═══ DATASET EXTRACT

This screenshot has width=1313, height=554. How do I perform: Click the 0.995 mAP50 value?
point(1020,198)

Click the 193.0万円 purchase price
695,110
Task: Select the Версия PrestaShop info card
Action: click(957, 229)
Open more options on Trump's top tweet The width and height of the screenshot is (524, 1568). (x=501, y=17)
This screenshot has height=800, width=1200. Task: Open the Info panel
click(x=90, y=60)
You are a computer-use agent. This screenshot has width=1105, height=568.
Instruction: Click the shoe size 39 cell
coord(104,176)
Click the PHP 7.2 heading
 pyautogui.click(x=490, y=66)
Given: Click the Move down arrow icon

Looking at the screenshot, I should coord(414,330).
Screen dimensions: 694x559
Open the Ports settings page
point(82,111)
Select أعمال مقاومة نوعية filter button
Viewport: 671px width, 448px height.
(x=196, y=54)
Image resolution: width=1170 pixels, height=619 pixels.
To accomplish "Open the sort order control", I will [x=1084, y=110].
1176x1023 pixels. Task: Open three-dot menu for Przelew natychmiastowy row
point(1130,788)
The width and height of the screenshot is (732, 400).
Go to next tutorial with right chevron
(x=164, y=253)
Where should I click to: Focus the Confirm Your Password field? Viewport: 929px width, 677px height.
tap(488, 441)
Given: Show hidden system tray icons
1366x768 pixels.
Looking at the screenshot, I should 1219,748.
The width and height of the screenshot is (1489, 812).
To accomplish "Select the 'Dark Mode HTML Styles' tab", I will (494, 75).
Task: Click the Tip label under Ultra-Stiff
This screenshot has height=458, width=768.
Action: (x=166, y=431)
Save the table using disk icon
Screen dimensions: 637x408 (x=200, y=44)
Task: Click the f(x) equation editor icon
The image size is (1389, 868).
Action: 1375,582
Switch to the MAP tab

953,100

══════

Search the data for "accomplish". Copy every line that has it.

To accomplish "Open the sort order control", I will [x=1084, y=110].
To accomplish "Select the 'Dark Mode HTML Styles' tab", I will (494, 75).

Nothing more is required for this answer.